Nicolas de Staël, Face au Havre

Nicolas de Staël, Face au Havre
Nicolas de Staël, Face au Havre

samedi 27 novembre 2010

Confident des escales

On rêvait de Dantzig, de neige sur la Baltique, on n’allait même pas jusqu’à Brest, on trouvait ça laid, la reconstruction, on râlait contre le crachin.
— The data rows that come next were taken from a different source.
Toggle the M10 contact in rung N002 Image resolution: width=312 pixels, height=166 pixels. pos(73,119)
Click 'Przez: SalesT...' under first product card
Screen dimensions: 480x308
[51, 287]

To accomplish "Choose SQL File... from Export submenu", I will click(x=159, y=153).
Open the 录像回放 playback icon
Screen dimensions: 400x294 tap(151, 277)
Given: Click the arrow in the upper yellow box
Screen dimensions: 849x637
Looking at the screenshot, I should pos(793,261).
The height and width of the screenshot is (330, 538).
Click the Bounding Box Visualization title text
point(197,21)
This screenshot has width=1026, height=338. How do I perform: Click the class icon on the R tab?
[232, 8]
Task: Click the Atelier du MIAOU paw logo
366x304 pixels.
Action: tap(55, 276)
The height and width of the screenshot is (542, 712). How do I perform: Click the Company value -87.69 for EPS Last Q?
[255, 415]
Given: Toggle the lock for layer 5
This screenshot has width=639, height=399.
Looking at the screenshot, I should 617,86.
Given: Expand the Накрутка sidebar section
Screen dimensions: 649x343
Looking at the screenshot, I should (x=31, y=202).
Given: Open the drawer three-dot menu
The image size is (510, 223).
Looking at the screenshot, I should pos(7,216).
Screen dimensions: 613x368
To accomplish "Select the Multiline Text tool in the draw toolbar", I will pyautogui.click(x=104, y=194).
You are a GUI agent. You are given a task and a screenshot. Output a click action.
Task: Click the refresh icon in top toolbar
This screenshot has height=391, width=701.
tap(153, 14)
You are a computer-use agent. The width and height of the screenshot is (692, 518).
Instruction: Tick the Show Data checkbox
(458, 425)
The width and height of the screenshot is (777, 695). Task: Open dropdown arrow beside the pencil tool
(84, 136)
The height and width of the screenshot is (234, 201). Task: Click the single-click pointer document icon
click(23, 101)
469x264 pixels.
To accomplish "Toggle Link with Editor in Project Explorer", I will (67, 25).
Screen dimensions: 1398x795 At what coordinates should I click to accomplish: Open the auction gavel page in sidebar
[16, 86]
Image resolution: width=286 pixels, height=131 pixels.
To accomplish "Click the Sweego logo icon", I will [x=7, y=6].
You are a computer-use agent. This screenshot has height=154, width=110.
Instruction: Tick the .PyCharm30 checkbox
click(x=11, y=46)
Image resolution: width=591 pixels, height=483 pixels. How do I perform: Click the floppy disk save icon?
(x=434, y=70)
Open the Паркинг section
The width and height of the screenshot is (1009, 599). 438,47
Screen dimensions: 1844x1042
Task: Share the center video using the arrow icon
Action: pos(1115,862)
On osait à peine Lorient, les marins avaient des noms ordinaires, du genre Gérard Le Gall, mais je les trouvais beaux même quand ils chantaient faux, même quand ils s’étalaient à la dix-neuvième bière (c’était un seuil psychologique), je croyais respirer l’aventure et c’était le plus souvent seulement du vomi…
Il a fallu vérifier la rouille des cargos, boire des cafés au local de la CGT, porter de quoi manger à des marins ukrainiens oubliés par leur armateur. « Toutes les putains, je les aime, toutes les putains tu m’entends, elles ont tôt le matin, et je paye cher pour le matin, ça gagne plus, faire marin, toutes les putains elles ont le sourire de ma mère ». Des nuits aux Sea Men’s Clubs qui sont toujours les mêmes, les nuits comme les clubs, et vos histoires aussi, et vos mains tachées, et vos jeans de contrefaçon, et j’ai vieilli à vous écouter, et toutes les mauvaises bières ont la même fadeur, et à vous écouter, marins usés, épaves de vous-mêmes, j’ai sous mon tee-shirt le même ventre que vous, dans mes yeux la même fatigue, moi qui pourtant n’ai jamais quitté le quai.